_Excerpt provided:_
↓
This multifaceted evaluation approach allows for a comprehensive understanding of model performance beyond simple automated metrics, which is particularly important in the medical domain where translation accuracy can have significant consequences for patient care. The evaluation methods align with best practices described in the Medical MT5 research, which emphasizes the importance of domain-specific evaluation for medical translation tasks.

Results Deep Dive: What Works Best for Medical Speech Translation?

ASR Performance: The First Critical Step

The ASR performance varied significantly across models and languages, with interesting trade-offs between model size, fine-tuning strategies, and language characteristics.

Table 4: ASR baseline results. Chinese (zh) is evaluated by CER (%), while other languages are evaluated by WER(%). Whisper is fine-tuned monolingually (each language separately) or multilingually (all languages simultaneously). SpecAugment is tested on Whispe-small-mono as data augmentation. Commercial models like Assembly and Deepgram only allows direct recognition.

The fine-tuned Whisper-small model achieved superior performance to larger pre-trained models on the development set across all languages. On the test set, Whisper-small excelled for Vietnamese (29.60% WER) and Chinese (31.3% CER), while Whisper-large-v2 performed best for English (25.5% WER) and Chinese (37.3% CER), and Deepgram outperformed others in French (40.3% WER).

Monolingual fine-tuning consistently outperformed multilingual fine-tuning on both development and test sets, suggesting that language-specific optimization yields better results than trying to build a single model for all languages. Interestingly, SpecAugment data augmentation did not improve accuracy, contrary to findings in general-domain ASR.

Translation Quality on Perfect Transcripts

When evaluating MT models on ground-truth transcripts (without ASR errors), task-specific models outperformed multi-task models, particularly for encoder-decoder architectures with English as the source language.

Google Translate achieved the highest overall results across most language pairs, followed by encoder-decoder models like M2M100-418M, which recorded higher BLEU scores than the decoder-only LLMs in most language pairs (18/20). This demonstrates that models specifically trained for MT tasks generally outperform multi-task models like LLMs when working with perfect transcripts.

Real-world Performance: Cascaded Speech Translation

In cascaded ST, where ASR errors propagate to the MT component, the performance gap between task-specific and multi-task models narrowed significantly.

The combination of Whisper-large-v2 and M2M100-418M achieved the highest performance on most language pairs (16/20), except for Vietnamese as the source language, where Whisper-small-mono with M2M100-418M performed best. This highlights how ASR transcript quality impacts MT performance, with minor errors notably affecting complex languages like Vietnamese.

Interestingly, while M2M100-418M and mBart-large-50 outperformed LLMs on ground-truth transcripts, they did not show a significant advantage in the cascaded ST setting. This suggests that multi-task models (LLMs) perform competitively with task-specific models in real-world scenarios where transcripts contain errors.
↑
_Dataset:_
↓
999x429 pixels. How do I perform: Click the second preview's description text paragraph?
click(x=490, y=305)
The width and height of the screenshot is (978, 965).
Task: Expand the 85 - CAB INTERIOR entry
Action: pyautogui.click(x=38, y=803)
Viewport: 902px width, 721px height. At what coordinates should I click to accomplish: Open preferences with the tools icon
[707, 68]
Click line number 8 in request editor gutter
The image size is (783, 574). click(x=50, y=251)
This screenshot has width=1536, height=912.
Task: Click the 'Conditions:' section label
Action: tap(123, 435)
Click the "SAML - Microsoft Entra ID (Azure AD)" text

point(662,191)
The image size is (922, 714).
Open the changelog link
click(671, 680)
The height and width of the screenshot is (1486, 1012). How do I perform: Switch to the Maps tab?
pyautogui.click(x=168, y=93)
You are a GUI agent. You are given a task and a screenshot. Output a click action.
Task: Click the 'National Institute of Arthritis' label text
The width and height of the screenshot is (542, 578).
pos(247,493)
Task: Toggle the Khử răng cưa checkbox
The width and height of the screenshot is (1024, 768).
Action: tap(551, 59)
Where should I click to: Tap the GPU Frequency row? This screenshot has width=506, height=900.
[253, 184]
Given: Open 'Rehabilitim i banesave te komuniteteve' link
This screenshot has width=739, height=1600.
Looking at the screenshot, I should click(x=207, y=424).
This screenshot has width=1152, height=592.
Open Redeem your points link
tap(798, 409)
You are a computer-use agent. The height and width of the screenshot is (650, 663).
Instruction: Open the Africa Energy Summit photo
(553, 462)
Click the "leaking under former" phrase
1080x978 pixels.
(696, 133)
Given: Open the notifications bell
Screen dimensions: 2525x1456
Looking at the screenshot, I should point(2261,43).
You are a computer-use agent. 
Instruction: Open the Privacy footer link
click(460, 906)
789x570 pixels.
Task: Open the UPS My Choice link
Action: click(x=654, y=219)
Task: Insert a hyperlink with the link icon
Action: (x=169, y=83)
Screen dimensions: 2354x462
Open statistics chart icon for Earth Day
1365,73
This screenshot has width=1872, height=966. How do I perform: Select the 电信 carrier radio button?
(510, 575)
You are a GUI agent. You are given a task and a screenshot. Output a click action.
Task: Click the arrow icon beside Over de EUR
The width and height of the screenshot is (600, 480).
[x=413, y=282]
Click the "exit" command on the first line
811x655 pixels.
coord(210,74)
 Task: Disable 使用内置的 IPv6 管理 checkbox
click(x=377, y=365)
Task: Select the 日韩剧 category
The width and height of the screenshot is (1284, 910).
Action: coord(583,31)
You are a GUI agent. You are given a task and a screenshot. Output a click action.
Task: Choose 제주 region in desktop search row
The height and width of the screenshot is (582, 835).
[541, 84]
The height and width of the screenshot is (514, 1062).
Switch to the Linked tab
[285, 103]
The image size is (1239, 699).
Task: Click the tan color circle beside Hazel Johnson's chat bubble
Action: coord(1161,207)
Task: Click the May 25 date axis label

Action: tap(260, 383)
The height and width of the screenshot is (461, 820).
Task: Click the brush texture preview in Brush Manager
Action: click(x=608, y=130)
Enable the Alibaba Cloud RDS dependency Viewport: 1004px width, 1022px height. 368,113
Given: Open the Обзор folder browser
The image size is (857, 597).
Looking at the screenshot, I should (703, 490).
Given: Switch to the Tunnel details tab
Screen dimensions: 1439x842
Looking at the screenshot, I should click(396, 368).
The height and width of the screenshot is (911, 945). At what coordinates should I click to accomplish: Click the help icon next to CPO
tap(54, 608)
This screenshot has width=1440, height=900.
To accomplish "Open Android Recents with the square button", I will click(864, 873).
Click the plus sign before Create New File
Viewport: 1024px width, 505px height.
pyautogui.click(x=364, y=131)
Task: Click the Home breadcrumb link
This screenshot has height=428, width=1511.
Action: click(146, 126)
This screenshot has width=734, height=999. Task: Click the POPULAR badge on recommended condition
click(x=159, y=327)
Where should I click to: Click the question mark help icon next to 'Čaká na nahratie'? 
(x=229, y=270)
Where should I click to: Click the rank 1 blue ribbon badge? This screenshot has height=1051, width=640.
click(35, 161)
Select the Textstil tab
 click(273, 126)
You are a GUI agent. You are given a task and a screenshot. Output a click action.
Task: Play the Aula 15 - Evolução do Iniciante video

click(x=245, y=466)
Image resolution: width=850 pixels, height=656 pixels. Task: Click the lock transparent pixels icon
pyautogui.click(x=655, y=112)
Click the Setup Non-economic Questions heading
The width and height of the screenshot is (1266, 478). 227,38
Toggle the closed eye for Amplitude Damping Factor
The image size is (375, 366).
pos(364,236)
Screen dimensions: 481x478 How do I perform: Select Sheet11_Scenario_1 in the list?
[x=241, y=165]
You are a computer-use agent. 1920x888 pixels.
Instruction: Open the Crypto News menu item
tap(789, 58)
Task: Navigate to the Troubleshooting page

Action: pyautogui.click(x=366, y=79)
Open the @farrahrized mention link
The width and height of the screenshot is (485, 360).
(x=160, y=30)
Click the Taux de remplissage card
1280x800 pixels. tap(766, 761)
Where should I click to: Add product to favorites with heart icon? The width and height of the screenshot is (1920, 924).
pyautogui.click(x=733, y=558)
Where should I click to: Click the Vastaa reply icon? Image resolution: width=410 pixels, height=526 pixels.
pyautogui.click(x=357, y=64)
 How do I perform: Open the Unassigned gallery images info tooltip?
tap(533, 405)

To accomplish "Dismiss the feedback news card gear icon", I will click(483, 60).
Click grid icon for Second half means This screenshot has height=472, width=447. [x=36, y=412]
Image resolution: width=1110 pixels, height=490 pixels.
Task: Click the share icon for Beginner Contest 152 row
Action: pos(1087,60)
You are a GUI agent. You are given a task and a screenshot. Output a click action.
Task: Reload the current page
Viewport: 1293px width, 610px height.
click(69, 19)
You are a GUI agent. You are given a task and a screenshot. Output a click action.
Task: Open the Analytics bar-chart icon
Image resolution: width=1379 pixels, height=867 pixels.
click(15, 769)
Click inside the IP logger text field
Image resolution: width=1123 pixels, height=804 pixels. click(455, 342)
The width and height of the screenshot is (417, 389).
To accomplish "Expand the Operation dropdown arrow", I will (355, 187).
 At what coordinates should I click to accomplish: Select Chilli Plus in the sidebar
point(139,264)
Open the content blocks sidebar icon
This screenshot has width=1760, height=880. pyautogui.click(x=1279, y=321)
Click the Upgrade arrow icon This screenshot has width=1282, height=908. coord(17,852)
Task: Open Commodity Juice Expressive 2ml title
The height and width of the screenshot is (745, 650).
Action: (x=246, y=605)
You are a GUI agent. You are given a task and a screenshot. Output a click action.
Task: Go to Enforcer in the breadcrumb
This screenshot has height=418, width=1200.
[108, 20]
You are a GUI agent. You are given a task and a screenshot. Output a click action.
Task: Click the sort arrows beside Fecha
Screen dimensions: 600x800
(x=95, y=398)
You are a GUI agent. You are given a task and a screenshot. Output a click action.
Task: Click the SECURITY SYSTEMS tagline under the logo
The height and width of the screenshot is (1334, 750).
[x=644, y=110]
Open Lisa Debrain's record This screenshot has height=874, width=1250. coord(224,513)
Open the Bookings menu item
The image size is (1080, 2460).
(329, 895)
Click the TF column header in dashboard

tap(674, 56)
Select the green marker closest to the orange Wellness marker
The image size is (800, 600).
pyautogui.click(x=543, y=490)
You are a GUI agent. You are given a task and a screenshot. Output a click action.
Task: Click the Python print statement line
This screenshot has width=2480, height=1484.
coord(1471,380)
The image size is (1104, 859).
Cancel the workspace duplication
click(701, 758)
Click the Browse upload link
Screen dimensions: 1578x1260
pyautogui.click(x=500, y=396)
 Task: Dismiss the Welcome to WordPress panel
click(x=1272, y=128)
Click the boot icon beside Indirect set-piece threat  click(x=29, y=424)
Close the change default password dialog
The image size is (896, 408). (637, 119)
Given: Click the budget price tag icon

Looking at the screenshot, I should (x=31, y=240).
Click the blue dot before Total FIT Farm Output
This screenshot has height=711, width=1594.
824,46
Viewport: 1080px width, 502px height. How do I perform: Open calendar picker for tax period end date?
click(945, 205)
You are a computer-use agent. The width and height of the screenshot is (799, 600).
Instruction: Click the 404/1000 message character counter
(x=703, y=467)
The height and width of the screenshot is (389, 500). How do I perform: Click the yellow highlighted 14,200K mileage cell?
↑
_Exercise goal:_ Write out the medical speech translation excerpt word for word from "Monolingual fine-tuning consistently" to "in general-domain ASR.".

_Task output:_
Monolingual fine-tuning consistently outperformed multilingual fine-tuning on both development and test sets, suggesting that language-specific optimization yields better results than trying to build a single model for all languages. Interestingly, SpecAugment data augmentation did not improve accuracy, contrary to findings in general-domain ASR.